Bryan Kelly

From an earlier post I get to here: http://www.phinds.com/balloonanalogy/ From there are these links: And here is an excellent discussion: Misconceptions About the Big Bang good site A couple of other good ones: a brief history of cosmology --- two pages on your computer screen MS Edge reports cannot reach this page a history of cosmology theories from the Greeks to now --- a considerably more extensive discussion page not found Sean Carroll's Cosmology Primer --- an extensive discussion This page doesn’t seem to exist errors in some popular attacks on the big bang --- may dispel any misconceptions you might have, looks OK Does anyone know of anyone who might be in a position to make some updates?

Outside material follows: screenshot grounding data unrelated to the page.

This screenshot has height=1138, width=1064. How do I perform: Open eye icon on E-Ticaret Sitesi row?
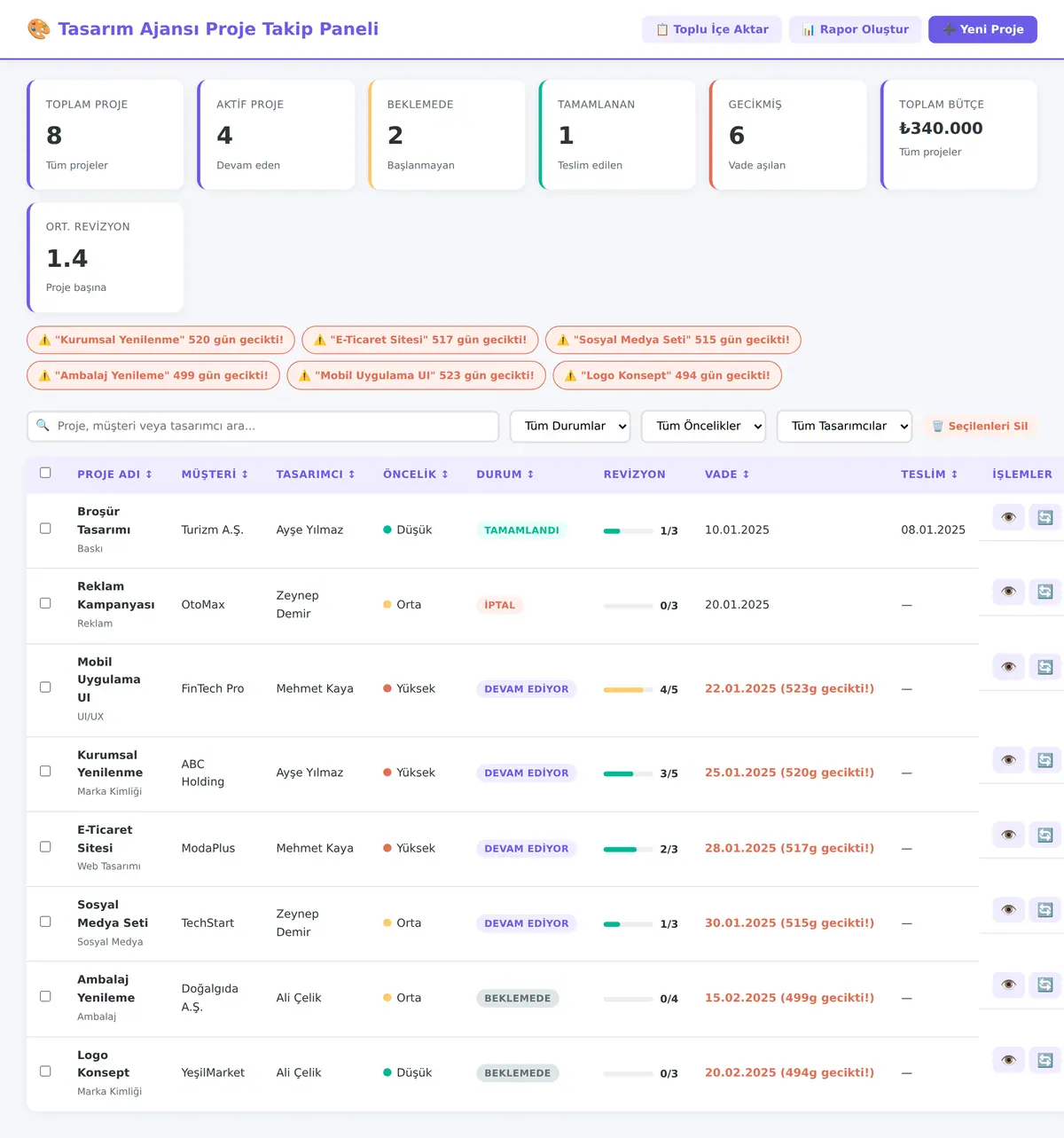(x=1008, y=835)
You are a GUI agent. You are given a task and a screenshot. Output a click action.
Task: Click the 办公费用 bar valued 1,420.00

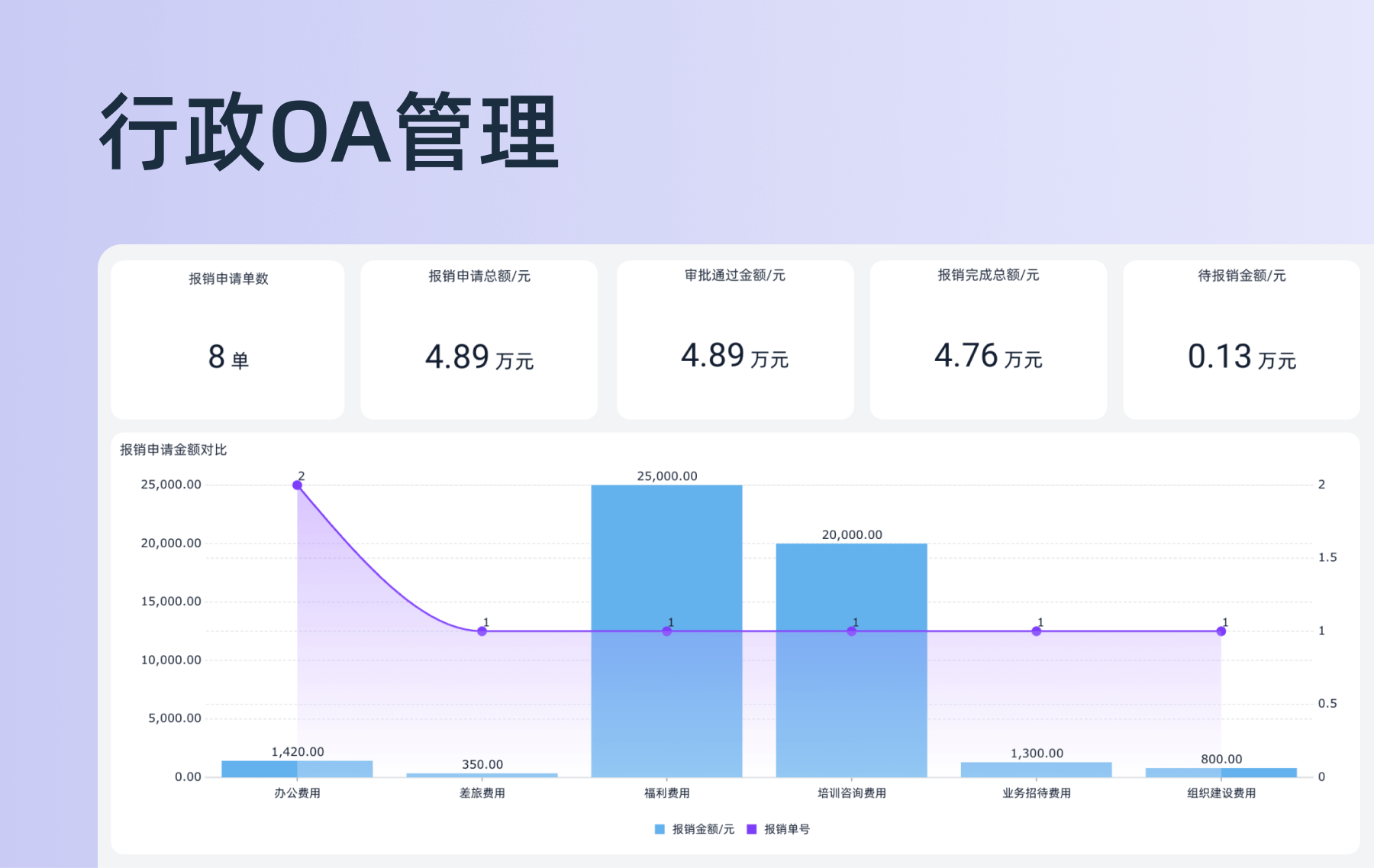click(x=297, y=769)

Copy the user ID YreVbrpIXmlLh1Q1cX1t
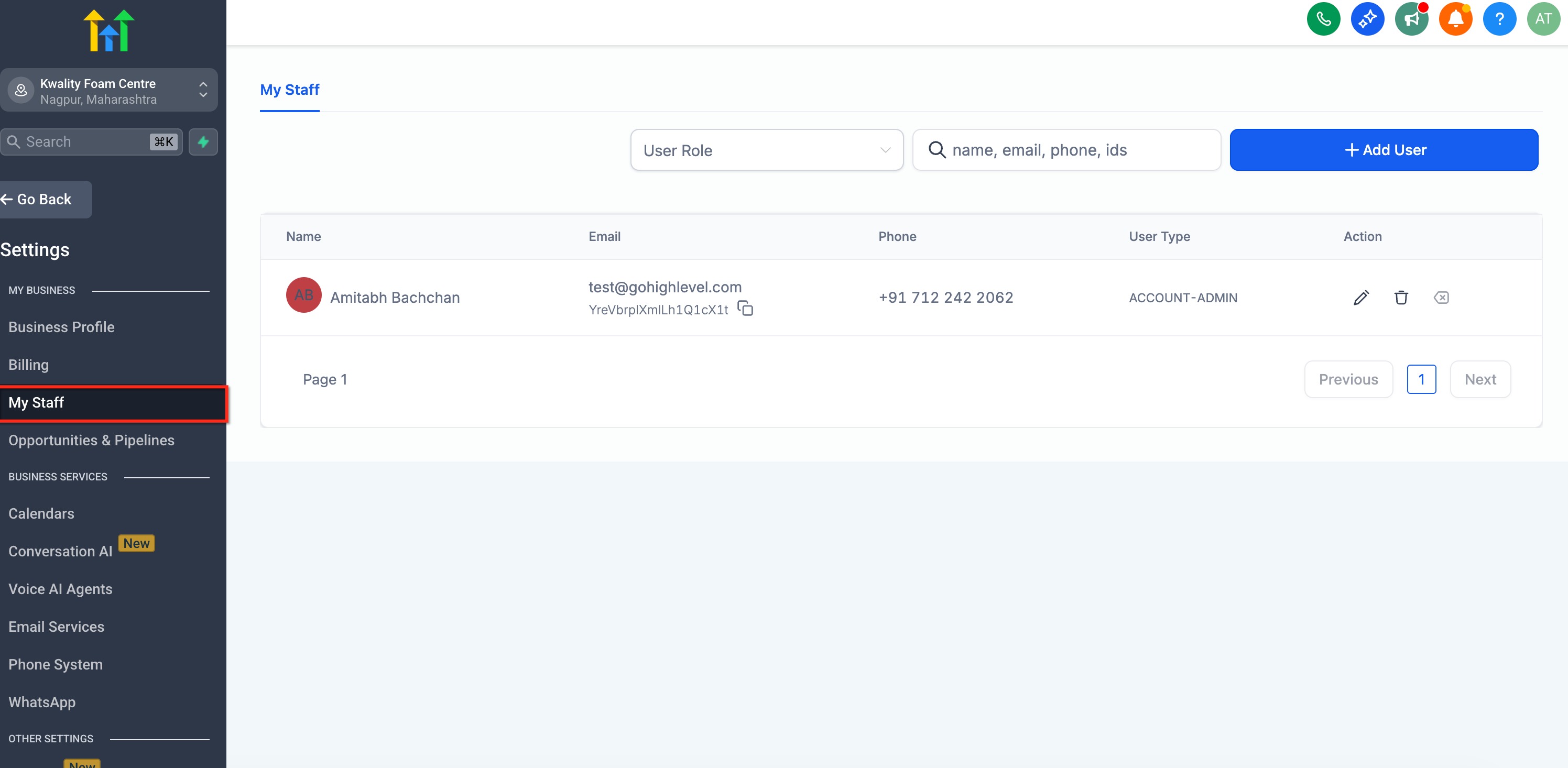(x=745, y=309)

“… one of the tenets of GR is invariance of geometric choice.” I don’t understand that invariance concept. I presume that BH means Black Hole. There are several things that lead me to the conclusion that mass draws in spacetime. The first is the quote about mass curves spacetime and spacetime tells mass how to move. While cute quotes and sayings may not be technically true, there seems to be much to this one. Another is the concept of the universe expanding. Some 13 billion years in the past the universe was much smaller. It expanded so fast that light could not keep up with the expansion. How did the universe become much smaller? Some effect, some thing, made it smaller. If this is so, then space must be something more substantial that just empty void. It can be shrunk down and can be expanded. What can cause it to be shrunk down? To at least some degree, that is mass. The more mass per unit of volume, the more space is made smaller, it is shrunk by mass. When something is in the presence of mass, even time slows down. I take this as another indicator that spacetime can be made smaller and can be made larger. The current expansion of the universe appears to support this concept. And thank you for the two links. Regarding the first, I see the opportunities to change parameters, but don't know what i am changing or how to interpret the results. Regarding the second, wow, there is a lot there and I will be looking there for quite a while. Days, weeks, or more. Thank you.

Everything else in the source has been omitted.